### EXTRACT TO READ

* * *

Monday, November 19, 2018

Oboedire "Editorial: Theological Obscurantism"by J. Steven Harper for Tuesday, 20 November 2018

Oboedire   "Editorial: Theological Obscurantism"by J. Steven Harper for Tuesday, 20 November 2018
​My personality moves me in the direction of details, specifics, and particulars. Sometimes a single word captures my attention for quite a while. I have a built-in propensity to zoom in. This means that I have had to discipline myself to zoom out--to look for trends and connections--for things things that intetsect, link, overlap, etc.
I recently had a zoom-out experience with respect to something happening in certain segments of Christianity--an anti-science bias. Putting the evidence together from fundamentalist resistance to the behavioral, biological, social, and cosmological sciences, it suddenly became clear to me that something larger is going on--a mindset is infecting certain theological thinking, a kind of "Bible only" way of viewing life and seeking for truth. It's called obscurantism.

* * *

### INFORMATION SUPPLIED
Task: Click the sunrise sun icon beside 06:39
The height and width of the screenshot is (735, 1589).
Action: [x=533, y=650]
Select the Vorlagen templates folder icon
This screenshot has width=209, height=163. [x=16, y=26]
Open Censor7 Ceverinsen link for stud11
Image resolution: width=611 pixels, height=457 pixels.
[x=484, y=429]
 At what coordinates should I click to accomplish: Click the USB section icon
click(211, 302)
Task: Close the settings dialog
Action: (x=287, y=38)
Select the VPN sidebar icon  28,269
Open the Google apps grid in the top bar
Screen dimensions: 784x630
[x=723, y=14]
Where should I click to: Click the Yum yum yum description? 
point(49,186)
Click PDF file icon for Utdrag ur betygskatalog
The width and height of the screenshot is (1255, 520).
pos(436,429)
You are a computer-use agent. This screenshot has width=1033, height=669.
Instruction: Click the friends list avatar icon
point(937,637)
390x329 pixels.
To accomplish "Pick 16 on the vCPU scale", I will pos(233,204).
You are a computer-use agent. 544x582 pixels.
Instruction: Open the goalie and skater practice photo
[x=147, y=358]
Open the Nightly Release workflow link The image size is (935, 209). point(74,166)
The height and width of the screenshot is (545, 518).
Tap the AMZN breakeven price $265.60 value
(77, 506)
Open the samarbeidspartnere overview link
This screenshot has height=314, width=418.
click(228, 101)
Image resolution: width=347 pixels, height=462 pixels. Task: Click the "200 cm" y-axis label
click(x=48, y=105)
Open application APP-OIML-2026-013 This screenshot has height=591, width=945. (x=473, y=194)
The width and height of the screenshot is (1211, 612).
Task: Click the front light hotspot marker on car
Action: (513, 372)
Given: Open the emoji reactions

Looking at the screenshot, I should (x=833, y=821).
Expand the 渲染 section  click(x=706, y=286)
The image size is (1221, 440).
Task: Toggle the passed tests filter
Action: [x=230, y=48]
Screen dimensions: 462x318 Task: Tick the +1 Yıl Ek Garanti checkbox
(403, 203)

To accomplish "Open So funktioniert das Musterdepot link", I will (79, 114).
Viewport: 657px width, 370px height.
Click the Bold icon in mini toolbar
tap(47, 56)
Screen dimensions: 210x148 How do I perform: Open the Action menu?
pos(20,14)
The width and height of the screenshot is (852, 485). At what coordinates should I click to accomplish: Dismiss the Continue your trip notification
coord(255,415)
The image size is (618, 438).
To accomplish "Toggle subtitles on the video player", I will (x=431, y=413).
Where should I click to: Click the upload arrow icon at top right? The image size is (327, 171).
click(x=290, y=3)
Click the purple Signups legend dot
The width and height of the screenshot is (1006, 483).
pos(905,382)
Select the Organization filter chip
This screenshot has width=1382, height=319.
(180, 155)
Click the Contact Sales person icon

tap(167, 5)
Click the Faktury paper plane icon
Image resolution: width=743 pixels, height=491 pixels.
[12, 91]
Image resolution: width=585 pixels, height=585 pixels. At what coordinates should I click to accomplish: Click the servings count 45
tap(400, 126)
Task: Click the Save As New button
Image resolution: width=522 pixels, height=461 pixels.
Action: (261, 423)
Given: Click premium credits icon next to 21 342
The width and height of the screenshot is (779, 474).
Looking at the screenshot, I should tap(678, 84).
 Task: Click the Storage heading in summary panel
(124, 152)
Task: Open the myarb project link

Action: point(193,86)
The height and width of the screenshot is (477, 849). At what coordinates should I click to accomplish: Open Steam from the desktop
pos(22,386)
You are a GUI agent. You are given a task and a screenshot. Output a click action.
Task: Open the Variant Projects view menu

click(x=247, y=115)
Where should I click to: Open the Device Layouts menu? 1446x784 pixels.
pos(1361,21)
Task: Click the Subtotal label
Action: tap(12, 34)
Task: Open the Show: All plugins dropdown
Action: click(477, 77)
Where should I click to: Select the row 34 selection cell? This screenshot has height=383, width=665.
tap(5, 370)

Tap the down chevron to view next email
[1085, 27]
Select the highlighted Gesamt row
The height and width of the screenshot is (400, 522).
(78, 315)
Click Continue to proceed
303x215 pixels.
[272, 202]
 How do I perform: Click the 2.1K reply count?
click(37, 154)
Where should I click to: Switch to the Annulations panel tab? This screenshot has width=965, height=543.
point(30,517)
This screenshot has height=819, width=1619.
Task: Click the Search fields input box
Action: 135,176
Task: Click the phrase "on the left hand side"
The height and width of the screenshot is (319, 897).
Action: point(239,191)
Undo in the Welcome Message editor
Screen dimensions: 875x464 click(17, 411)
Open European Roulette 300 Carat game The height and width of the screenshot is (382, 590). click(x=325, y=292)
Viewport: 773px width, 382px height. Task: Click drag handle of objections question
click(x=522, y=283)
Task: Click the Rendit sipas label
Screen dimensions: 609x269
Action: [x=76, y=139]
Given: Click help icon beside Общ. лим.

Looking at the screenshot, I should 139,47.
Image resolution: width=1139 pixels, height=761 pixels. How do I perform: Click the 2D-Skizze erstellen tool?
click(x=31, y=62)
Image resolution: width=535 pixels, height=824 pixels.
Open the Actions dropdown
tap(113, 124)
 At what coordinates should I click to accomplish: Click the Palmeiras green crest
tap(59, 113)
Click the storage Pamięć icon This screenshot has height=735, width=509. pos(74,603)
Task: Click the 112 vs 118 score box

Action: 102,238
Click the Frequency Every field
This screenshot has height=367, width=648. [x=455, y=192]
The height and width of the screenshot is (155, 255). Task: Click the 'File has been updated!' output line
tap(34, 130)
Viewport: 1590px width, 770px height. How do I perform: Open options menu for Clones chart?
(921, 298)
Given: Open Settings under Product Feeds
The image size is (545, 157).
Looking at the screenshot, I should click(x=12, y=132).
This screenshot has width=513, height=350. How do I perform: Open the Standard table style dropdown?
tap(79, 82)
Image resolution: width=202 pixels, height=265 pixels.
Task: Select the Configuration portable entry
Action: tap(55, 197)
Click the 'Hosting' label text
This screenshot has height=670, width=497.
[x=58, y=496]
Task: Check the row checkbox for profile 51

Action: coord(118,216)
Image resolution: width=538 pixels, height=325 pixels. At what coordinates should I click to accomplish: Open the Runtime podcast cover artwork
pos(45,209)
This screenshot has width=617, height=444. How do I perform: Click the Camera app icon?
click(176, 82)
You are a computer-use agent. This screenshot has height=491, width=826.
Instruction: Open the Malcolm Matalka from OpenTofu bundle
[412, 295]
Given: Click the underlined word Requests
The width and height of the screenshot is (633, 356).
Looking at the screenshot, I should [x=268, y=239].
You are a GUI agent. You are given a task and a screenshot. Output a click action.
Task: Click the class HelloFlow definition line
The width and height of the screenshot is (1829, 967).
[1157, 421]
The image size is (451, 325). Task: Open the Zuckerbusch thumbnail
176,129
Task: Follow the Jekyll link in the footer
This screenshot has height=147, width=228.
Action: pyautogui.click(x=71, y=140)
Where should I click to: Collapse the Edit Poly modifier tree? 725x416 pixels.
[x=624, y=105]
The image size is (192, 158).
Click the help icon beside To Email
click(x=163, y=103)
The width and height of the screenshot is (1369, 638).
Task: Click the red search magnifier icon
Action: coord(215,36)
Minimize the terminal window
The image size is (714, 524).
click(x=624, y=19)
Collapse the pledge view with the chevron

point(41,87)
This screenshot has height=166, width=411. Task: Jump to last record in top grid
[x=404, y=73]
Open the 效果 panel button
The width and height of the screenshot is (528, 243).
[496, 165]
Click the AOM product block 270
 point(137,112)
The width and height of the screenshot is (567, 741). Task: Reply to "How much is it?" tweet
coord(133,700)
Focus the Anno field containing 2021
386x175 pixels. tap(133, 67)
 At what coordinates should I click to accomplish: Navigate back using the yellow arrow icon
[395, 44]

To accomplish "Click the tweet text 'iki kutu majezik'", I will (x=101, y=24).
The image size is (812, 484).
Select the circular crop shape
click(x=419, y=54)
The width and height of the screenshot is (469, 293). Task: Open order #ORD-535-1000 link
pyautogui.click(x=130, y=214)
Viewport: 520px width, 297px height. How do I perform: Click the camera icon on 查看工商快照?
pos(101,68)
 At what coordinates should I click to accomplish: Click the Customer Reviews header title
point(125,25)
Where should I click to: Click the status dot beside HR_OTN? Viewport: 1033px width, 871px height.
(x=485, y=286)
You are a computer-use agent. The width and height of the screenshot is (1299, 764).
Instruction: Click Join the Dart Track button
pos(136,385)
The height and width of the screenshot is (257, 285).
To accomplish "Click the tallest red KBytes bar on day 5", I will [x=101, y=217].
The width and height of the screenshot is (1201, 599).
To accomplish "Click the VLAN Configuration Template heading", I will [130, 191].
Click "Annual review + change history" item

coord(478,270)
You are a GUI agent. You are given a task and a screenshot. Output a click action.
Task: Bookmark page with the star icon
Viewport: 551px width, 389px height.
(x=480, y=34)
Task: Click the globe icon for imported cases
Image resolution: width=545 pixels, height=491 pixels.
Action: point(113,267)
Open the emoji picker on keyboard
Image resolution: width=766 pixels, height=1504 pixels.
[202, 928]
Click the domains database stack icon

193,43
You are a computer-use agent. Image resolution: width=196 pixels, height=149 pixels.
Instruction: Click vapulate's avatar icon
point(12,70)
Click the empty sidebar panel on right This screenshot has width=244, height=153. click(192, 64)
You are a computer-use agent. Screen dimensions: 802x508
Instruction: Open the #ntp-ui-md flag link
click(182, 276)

* * *

Answer these questions from the editorial on theological obscurantism:
1. In what direction does the writer's personality move him?
2. What bias does the writer see in certain segments of Christianity?
3. What name is given to the mindset the writer describes?
Answer using only the editorial on theological obscurantism.

1. Toward details, specifics, and particulars.
2. An anti-science bias.
3. Obscurantism.